What you will do: Could you print the full listing below, keeping each line identical?

Input data:
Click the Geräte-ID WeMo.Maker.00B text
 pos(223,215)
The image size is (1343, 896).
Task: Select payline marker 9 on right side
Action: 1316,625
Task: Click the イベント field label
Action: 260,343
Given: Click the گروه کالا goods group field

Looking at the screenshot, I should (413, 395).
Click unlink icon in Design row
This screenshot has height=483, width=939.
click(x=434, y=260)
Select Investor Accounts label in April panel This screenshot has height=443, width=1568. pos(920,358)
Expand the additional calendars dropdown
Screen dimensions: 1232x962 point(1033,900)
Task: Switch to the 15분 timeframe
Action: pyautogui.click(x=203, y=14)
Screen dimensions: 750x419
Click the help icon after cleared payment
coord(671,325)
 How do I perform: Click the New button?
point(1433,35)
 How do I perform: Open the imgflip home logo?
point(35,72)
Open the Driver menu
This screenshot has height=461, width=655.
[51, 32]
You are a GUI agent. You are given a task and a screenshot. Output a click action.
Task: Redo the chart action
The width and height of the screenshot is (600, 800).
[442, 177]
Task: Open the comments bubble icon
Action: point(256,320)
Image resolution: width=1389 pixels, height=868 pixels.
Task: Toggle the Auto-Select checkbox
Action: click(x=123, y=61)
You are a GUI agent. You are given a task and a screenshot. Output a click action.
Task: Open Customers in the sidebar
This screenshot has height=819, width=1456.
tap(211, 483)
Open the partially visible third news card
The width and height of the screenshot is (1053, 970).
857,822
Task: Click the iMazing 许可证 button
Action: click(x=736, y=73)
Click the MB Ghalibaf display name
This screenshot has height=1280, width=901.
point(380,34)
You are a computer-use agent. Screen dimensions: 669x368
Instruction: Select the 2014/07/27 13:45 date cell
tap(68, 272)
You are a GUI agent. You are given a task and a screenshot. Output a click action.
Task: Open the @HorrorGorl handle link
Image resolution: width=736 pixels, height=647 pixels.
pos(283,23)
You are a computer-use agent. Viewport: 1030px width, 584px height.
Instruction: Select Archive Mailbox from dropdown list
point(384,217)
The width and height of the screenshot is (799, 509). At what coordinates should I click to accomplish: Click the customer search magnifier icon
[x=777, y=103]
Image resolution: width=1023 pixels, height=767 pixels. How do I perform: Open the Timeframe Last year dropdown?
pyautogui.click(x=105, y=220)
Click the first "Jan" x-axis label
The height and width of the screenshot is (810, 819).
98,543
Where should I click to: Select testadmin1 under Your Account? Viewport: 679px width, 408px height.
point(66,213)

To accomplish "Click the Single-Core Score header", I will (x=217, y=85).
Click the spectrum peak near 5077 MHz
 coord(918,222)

Exercise result:
Click the Geräte-ID WeMo.Maker.00B text
 pos(223,215)
The image size is (1343, 896).
Task: Select payline marker 9 on right side
Action: 1316,625
Task: Click the イベント field label
Action: 260,343
Given: Click the گروه کالا goods group field

Looking at the screenshot, I should (413, 395).
Click unlink icon in Design row
This screenshot has height=483, width=939.
click(x=434, y=260)
Select Investor Accounts label in April panel This screenshot has height=443, width=1568. pos(920,358)
Expand the additional calendars dropdown
Screen dimensions: 1232x962 point(1033,900)
Task: Switch to the 15분 timeframe
Action: pyautogui.click(x=203, y=14)
Screen dimensions: 750x419
Click the help icon after cleared payment
coord(671,325)
 How do I perform: Click the New button?
point(1433,35)
 How do I perform: Open the imgflip home logo?
point(35,72)
Open the Driver menu
This screenshot has height=461, width=655.
[51, 32]
You are a GUI agent. You are given a task and a screenshot. Output a click action.
Task: Redo the chart action
The width and height of the screenshot is (600, 800).
[442, 177]
Task: Open the comments bubble icon
Action: point(256,320)
Image resolution: width=1389 pixels, height=868 pixels.
Task: Toggle the Auto-Select checkbox
Action: click(x=123, y=61)
You are a GUI agent. You are given a task and a screenshot. Output a click action.
Task: Open Customers in the sidebar
This screenshot has height=819, width=1456.
tap(211, 483)
Open the partially visible third news card
The width and height of the screenshot is (1053, 970).
857,822
Task: Click the iMazing 许可证 button
Action: click(x=736, y=73)
Click the MB Ghalibaf display name
This screenshot has height=1280, width=901.
point(380,34)
You are a computer-use agent. Screen dimensions: 669x368
Instruction: Select the 2014/07/27 13:45 date cell
tap(68, 272)
You are a GUI agent. You are given a task and a screenshot. Output a click action.
Task: Open the @HorrorGorl handle link
Image resolution: width=736 pixels, height=647 pixels.
pos(283,23)
You are a computer-use agent. Viewport: 1030px width, 584px height.
Instruction: Select Archive Mailbox from dropdown list
point(384,217)
The width and height of the screenshot is (799, 509). At what coordinates should I click to accomplish: Click the customer search magnifier icon
[x=777, y=103]
Image resolution: width=1023 pixels, height=767 pixels. How do I perform: Open the Timeframe Last year dropdown?
pyautogui.click(x=105, y=220)
Click the first "Jan" x-axis label
The height and width of the screenshot is (810, 819).
98,543
Where should I click to: Select testadmin1 under Your Account? Viewport: 679px width, 408px height.
point(66,213)

To accomplish "Click the Single-Core Score header", I will (x=217, y=85).
Click the spectrum peak near 5077 MHz
 coord(918,222)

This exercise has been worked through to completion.